| WHAT THE TASK ASKS |
Supply the number of lines in the listing below in which the word "Select" occurs, and nothing else.

| SOURCE RECORDS |
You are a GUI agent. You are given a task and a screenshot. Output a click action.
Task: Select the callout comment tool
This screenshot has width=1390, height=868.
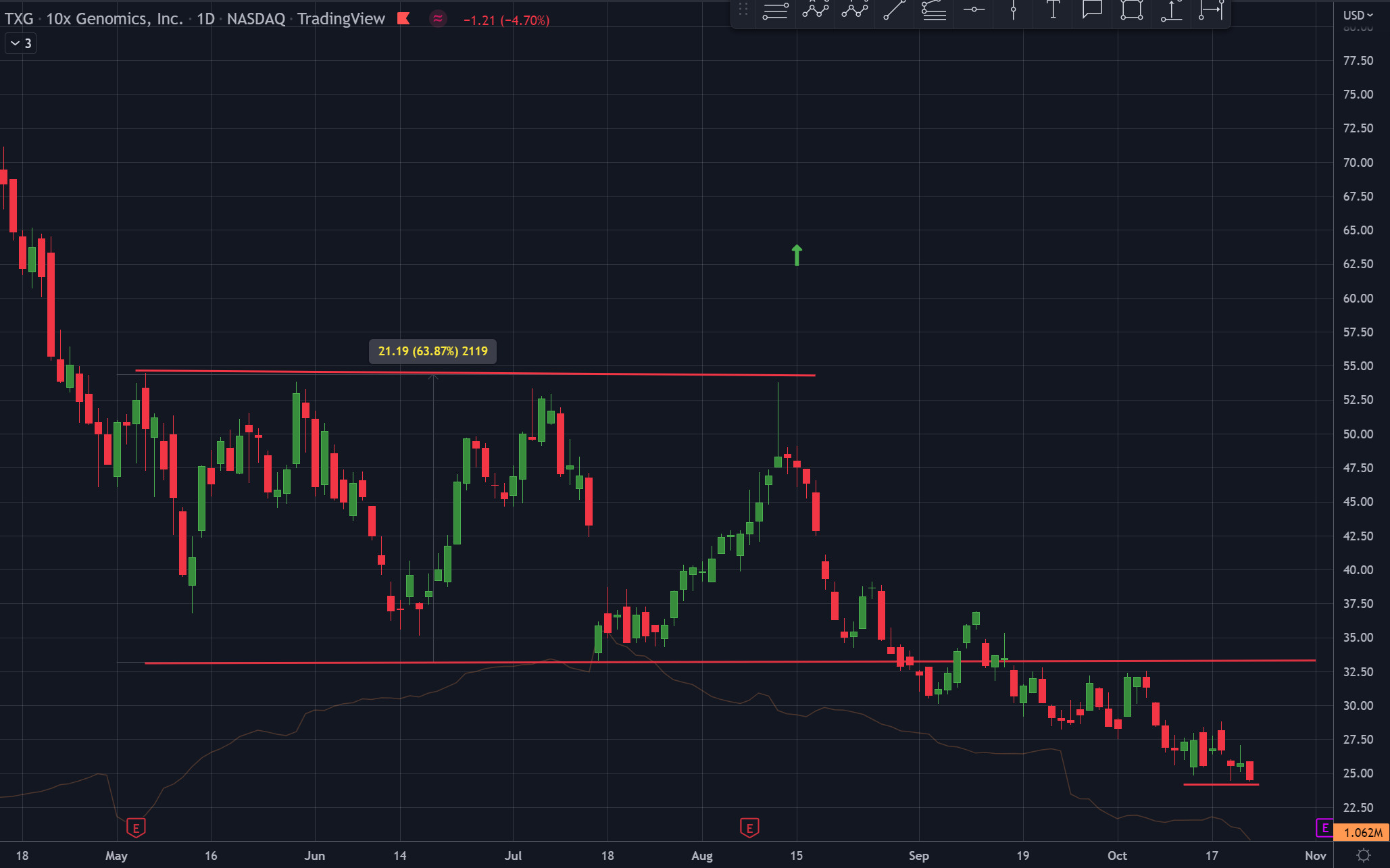tap(1092, 10)
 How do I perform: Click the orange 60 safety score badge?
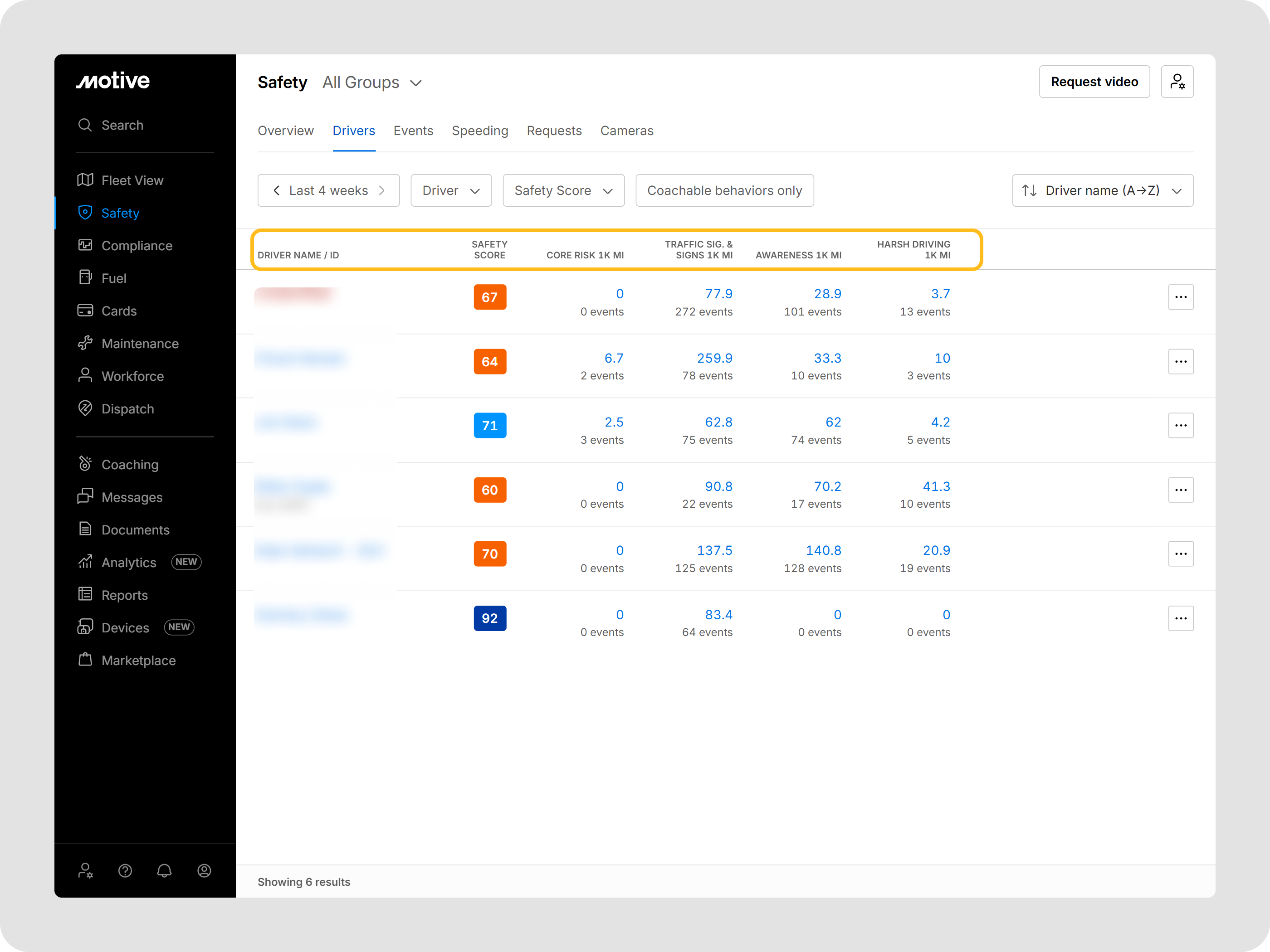tap(489, 490)
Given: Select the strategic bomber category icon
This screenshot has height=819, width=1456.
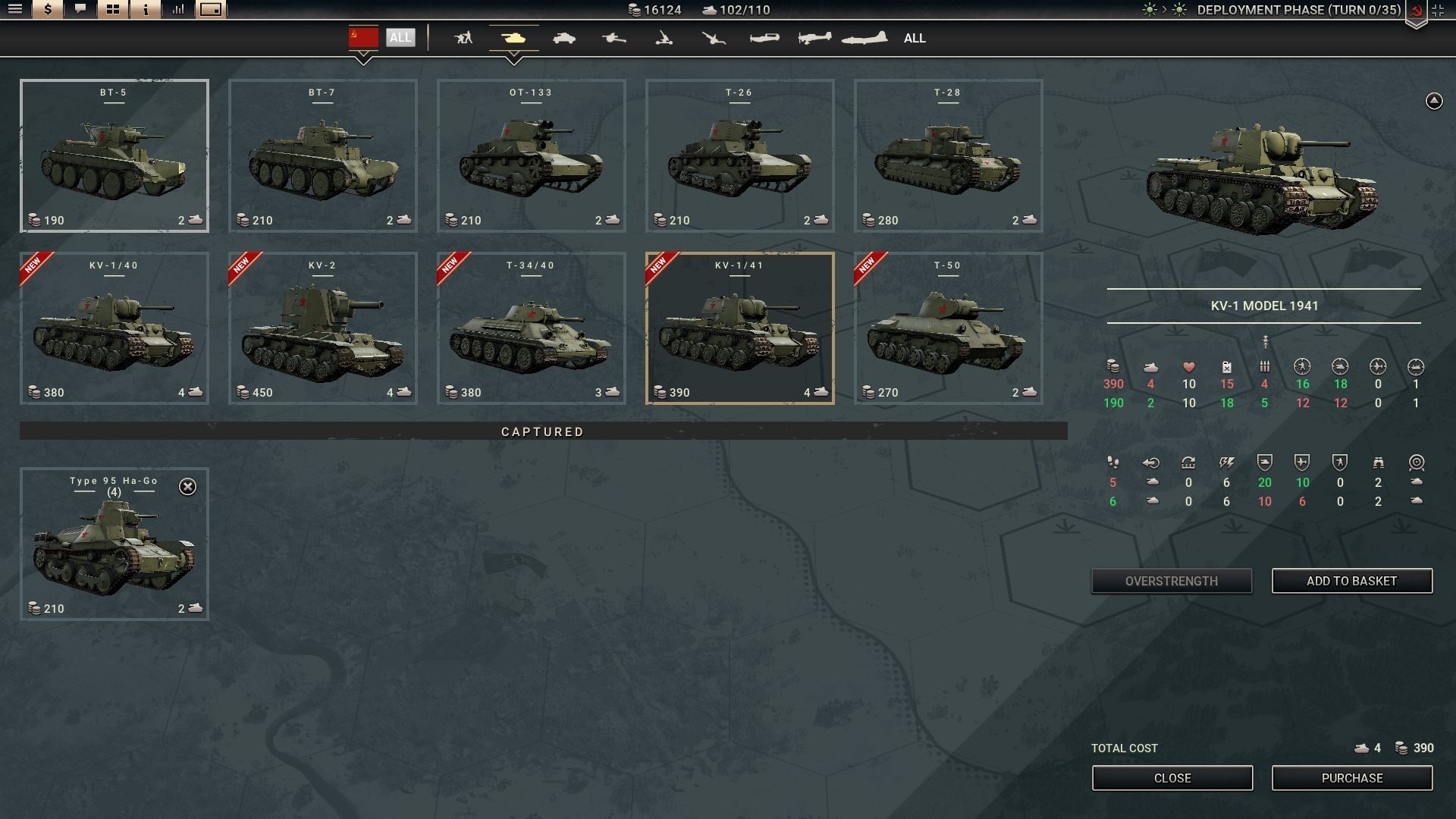Looking at the screenshot, I should (x=864, y=38).
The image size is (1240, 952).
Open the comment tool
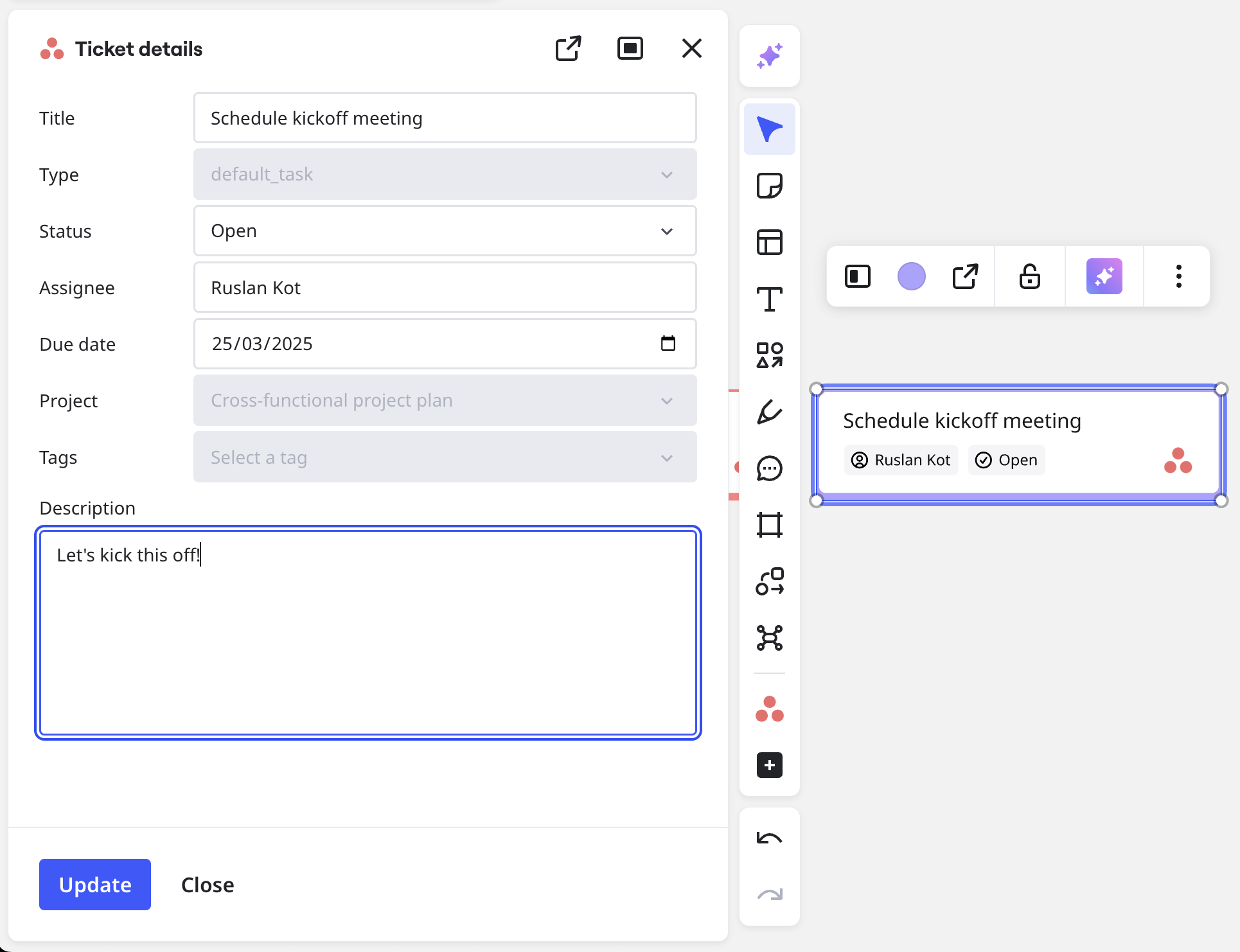click(769, 468)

| REPLY |
2